◆ Given text:
[Start of section]

According to Ma, Baidu will make no claim on any use of its source code, however, it is used: “People are free to take Apollo, modify it or not, put it on a car and say ‘we’re selling autonomous vehicles’. Baidu does not lay claim to revenue, data, intellectual property. They can take it and commercialize it, anywhere in the world… Of course, if you work with Baidu, we can make things move a lot faster.”
The nature of establishing an ecosystem rather than a closed garden set up means the system is expected to accelerate, according to Lu Qi: “In 3 to 5 years China will lead the world in autonomous driving.”
Baidu’s AI operating system, DuerOS, will be fundamental to the application of Apollo 1.0. “DuerOS means that Apollo could be compatible with different cars from different manufacturers, or you can build your own,” explained Lu.
Ma explained the ecosystem’s development within the China context. “Back to the ‘one solution,’ whoever creates that ecosystem—the biggest, the fastest—is going to be the single player. I personally think it’s going to be a winner takes all solution. There’ll be a first place, a second perhaps, and maybe only a very different third.”
Speaking of Didi as a ‘one solution,’ the ride-hailing company’s logo was absent from the display of partners at the launch, so we asked Ma if we can expect to hear anything soon. “I think Didi is interested, but they’re taking a wait-and-see approach. A lot of companies are. The companies we announced today are not the only companies we talked to.”
The two Lincoln MKZ’s running on Apollo 1.0 were available for us to take a ride. But before that, we took a spin in a Haval running on Baidu’s software- and hardware-based advanced driver assistance system (ADAS).
The ADAS is Level 3 in terms of autonomy, which means it’s assisted driving rather than a fully autonomous Level 4 system such as Apollo 1.0. The Haval SUV had been programmed to run a particular route through the tires but when a helper put a sign in the middle of the road it changed course. The ride was jiddery, as though to take a bend the car breaks the curve into a series of short segments.

[End of section]

◆ Tasks and exercises:
1. In the text on Baidu's Apollo platform, which operating system is described as fundamental to the application of Apollo 1.0?
2. Reproduce the portion of the text on Baidu's Apollo platform from "The two Lincoln" to "assistance system (ADAS).".
3. Extend the article on Baidu's Apollo platform, picking up after its final sentence.

◆ Supplied entries:
[Start of section]

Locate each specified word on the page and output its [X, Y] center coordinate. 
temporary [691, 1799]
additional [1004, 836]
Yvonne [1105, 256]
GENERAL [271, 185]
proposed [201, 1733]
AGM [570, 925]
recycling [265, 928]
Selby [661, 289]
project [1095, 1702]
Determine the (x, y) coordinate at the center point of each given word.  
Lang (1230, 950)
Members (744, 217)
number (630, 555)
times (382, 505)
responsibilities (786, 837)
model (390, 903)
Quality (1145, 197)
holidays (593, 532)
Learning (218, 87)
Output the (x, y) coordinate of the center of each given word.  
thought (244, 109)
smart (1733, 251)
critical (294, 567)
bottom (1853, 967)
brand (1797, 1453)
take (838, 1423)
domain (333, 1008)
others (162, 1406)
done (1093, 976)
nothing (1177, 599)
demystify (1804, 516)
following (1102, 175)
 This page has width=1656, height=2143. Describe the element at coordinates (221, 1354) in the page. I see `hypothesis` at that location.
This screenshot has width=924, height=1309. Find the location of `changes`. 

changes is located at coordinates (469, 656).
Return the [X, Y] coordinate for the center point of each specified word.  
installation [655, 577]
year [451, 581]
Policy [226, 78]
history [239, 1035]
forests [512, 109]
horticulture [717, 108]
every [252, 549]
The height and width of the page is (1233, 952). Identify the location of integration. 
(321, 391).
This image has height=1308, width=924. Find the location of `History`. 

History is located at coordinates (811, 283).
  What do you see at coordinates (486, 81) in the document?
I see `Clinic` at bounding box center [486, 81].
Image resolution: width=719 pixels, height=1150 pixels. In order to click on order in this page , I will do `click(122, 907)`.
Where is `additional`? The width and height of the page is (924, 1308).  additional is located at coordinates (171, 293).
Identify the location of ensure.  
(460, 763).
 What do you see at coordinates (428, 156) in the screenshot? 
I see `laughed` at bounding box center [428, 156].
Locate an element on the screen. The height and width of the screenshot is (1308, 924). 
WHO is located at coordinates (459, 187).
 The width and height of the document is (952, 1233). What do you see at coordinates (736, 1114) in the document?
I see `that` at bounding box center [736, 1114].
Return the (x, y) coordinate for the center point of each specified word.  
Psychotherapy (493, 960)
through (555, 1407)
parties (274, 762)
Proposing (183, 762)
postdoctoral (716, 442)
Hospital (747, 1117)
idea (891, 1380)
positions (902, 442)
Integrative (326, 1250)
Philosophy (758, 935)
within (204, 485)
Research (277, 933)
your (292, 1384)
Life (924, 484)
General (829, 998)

[End of section]

◆ Task results:
1. DuerOS, Baidu's AI operating system.

2.
The two Lincoln MKZ’s running on Apollo 1.0 were available for us to take a ride. But before that, we took a spin in a Haval running on Baidu’s software- and hardware-based advanced driver assistance system (ADAS).

3.
“Comfort is, of course, going to be a very important factor in terms of commercialization, but it’s not the biggest priority [at the moment],” explained Lei Ma.
“There are limits to what the car will let us do. Going forward we’re hoping to work with a lot of car makers and have access to their drive-by-wire interfaces so we can calibrate those controls and make things comfortable, basically the same as a human driver,” said Ma.
“Put your seatbelt on,” said the otherwise redundant human driver when we switched to the Lincoln MKZ. Running on Apollo 1.0, the difference to the ADAS was palpable. It felt much more like a human was driving, though the car still went into corners at quite a pace like the Haval (perhaps we’re just more cautious on the corners).
“We’re trying to smooth out all the movements,” explained the engineer in the back, who explained he was there “to press the start button.”
The other MKZ made its own loops in the test pen and we can happily report that the two vehicles, though driving around the same tracks and coming close together, did not even come close to any sort of collision.